═════ Exercise materials

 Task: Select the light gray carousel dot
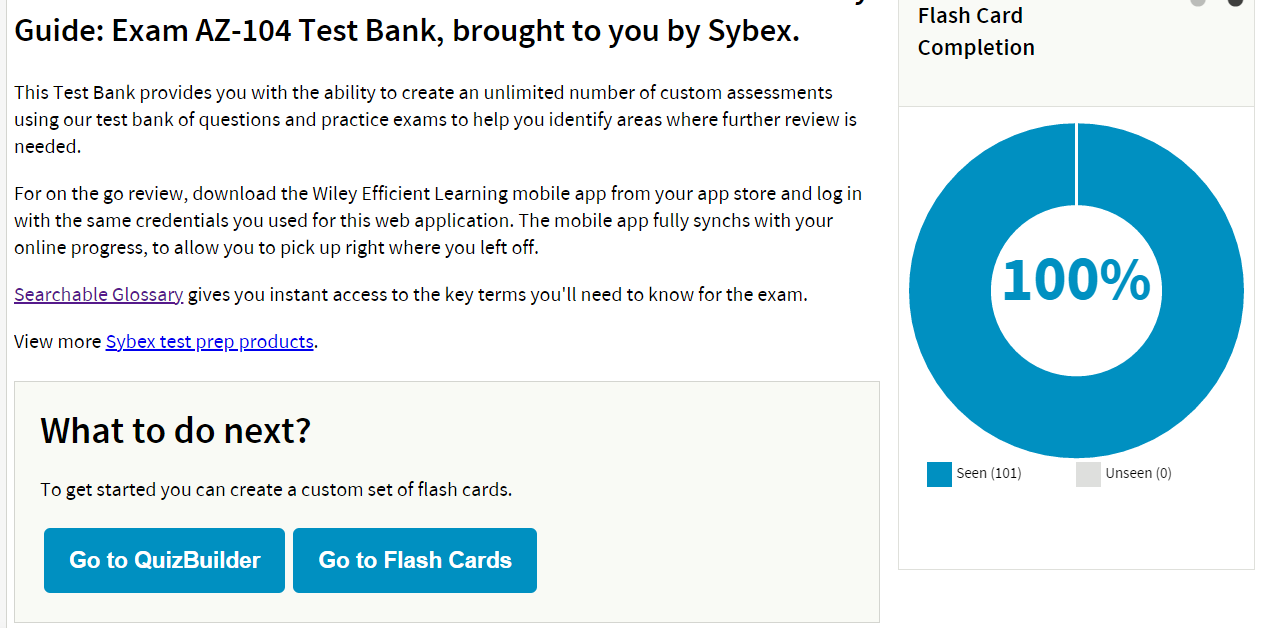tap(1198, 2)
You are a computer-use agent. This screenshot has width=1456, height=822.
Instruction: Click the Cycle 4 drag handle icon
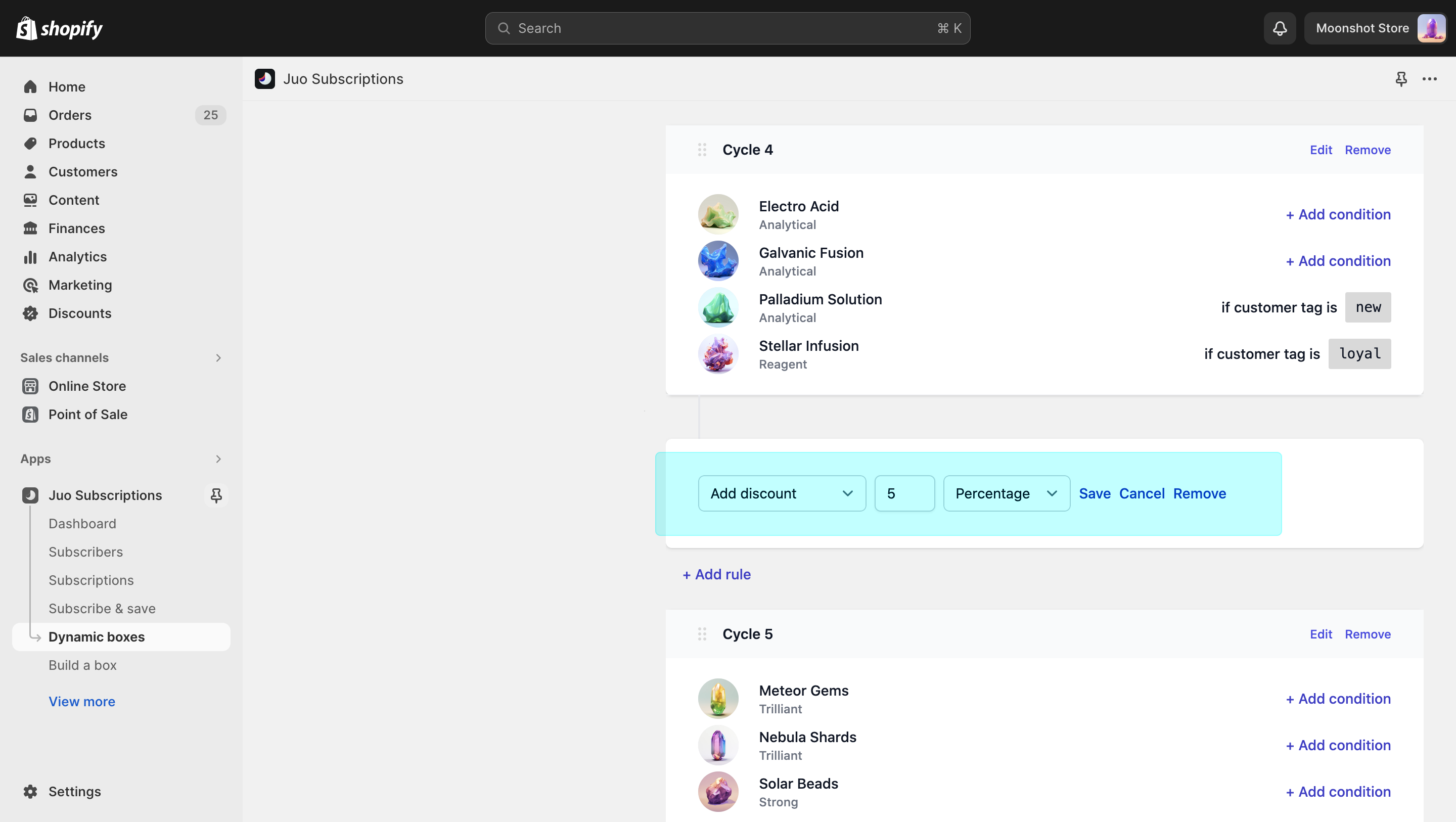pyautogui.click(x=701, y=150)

══════════
═════ Exercise materials

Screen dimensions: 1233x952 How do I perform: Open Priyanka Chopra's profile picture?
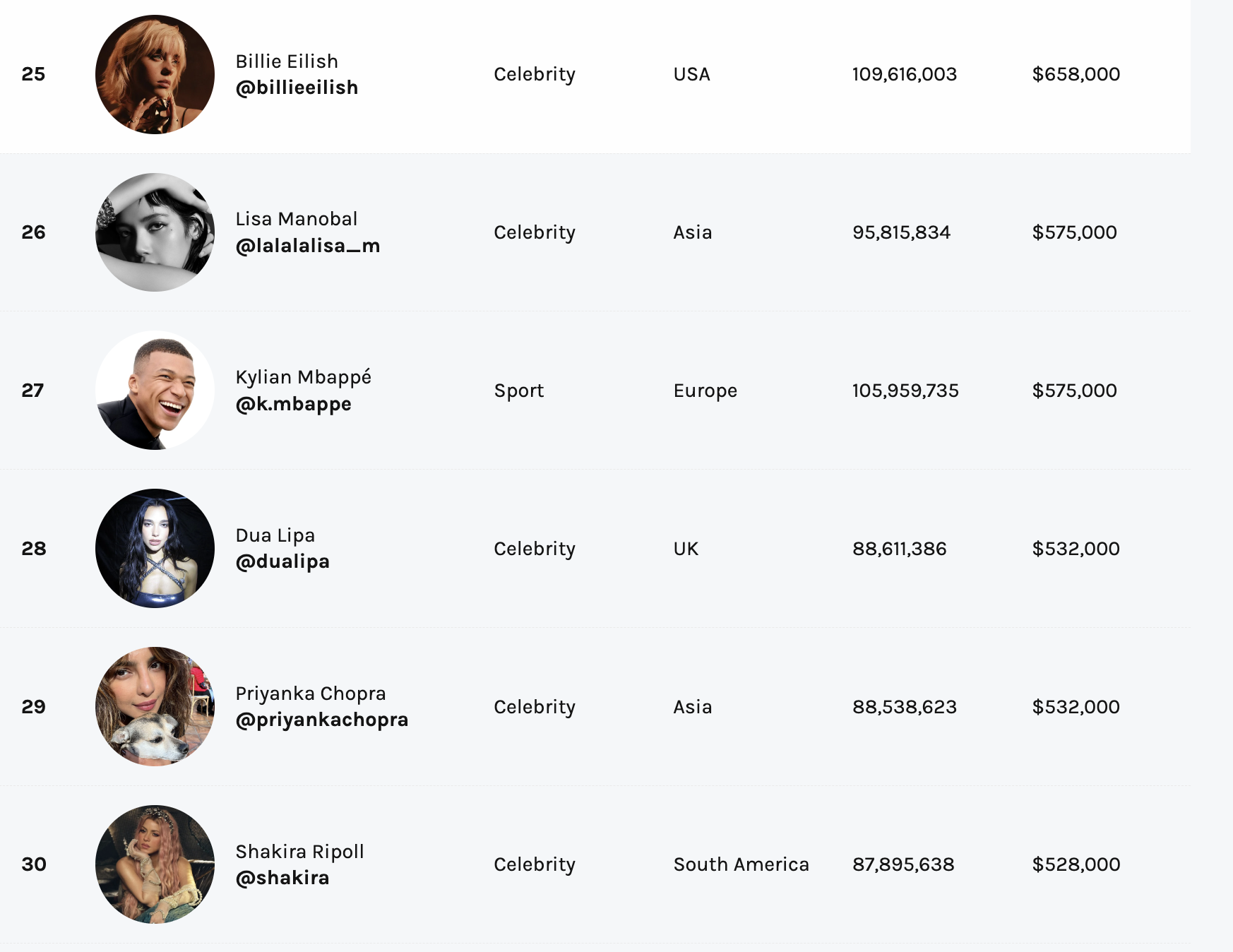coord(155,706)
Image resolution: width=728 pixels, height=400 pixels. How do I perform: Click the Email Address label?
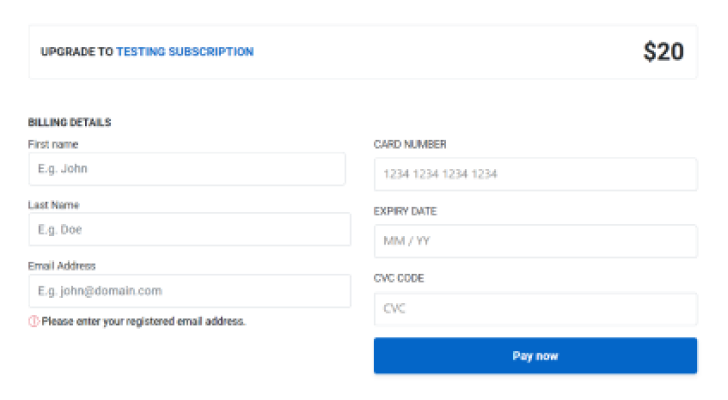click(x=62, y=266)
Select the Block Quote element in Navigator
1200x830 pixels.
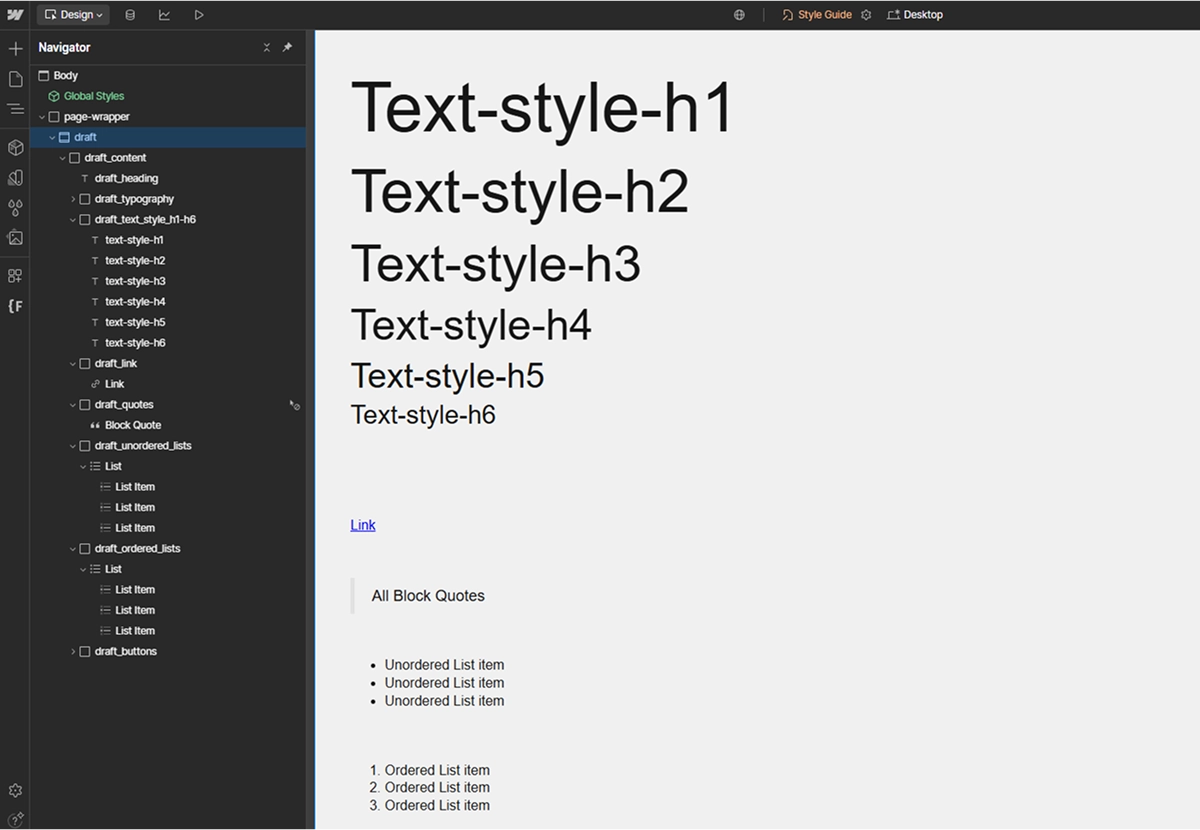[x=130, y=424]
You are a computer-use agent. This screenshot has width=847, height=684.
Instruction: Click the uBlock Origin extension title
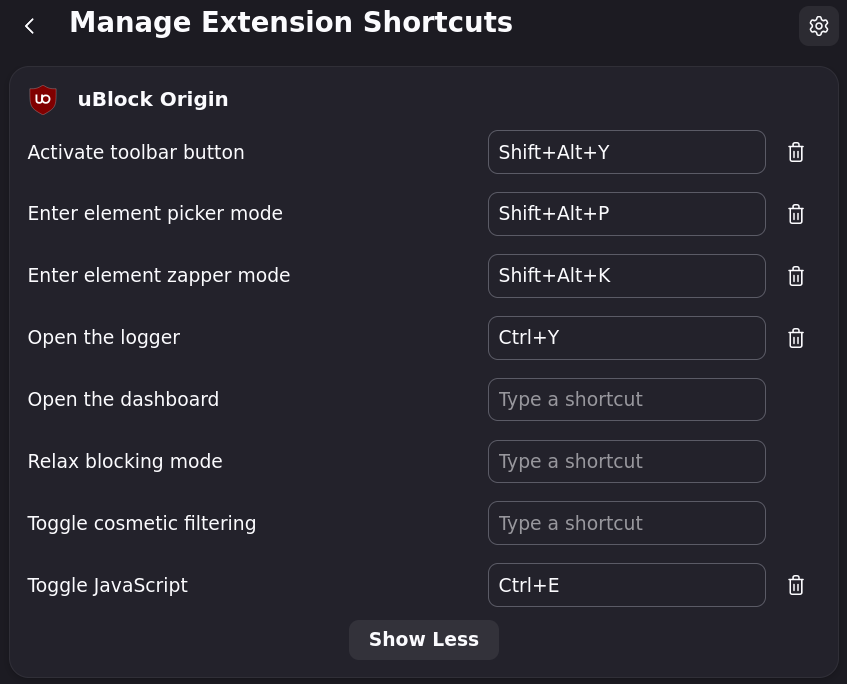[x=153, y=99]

══════════
═════ Exercise materials

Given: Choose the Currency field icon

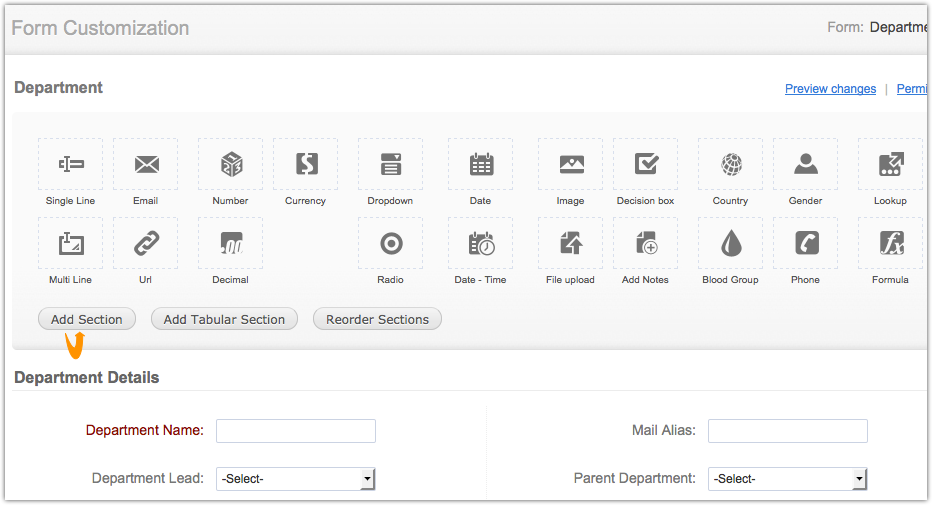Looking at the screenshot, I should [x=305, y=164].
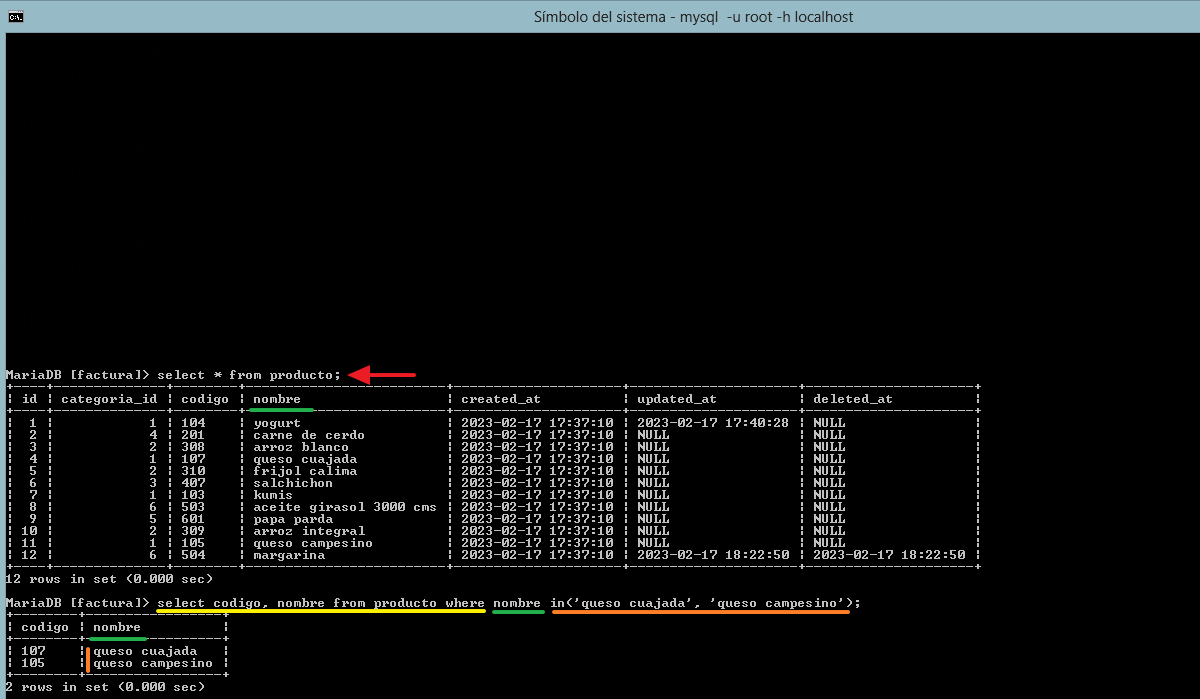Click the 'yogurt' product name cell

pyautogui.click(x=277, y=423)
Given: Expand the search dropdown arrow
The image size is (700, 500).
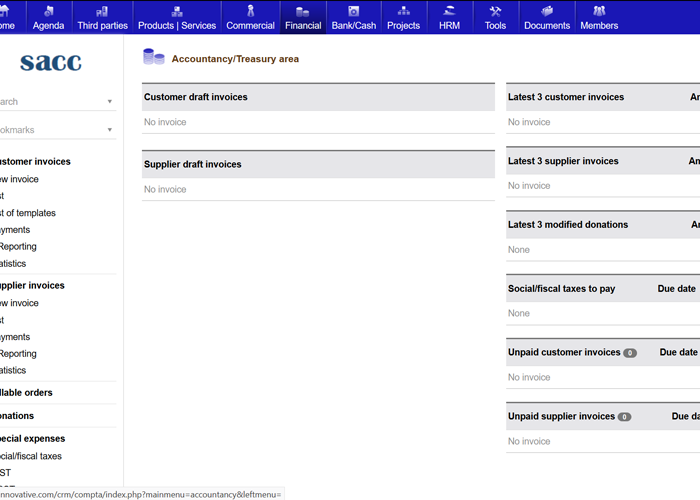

══════════

# Problem statement:
Output exactly the lines above that lie between the line with "Screen dimensions: 1233x952" and the line with "Select the Block Quote element in Navigator", those two lines included, and no pictures.

# Output for this task:
Screen dimensions: 1233x952 How do I perform: Open Priyanka Chopra's profile picture?
coord(155,706)
Image resolution: width=728 pixels, height=400 pixels. How do I perform: Click the Email Address label?
click(x=62, y=266)
Select the Block Quote element in Navigator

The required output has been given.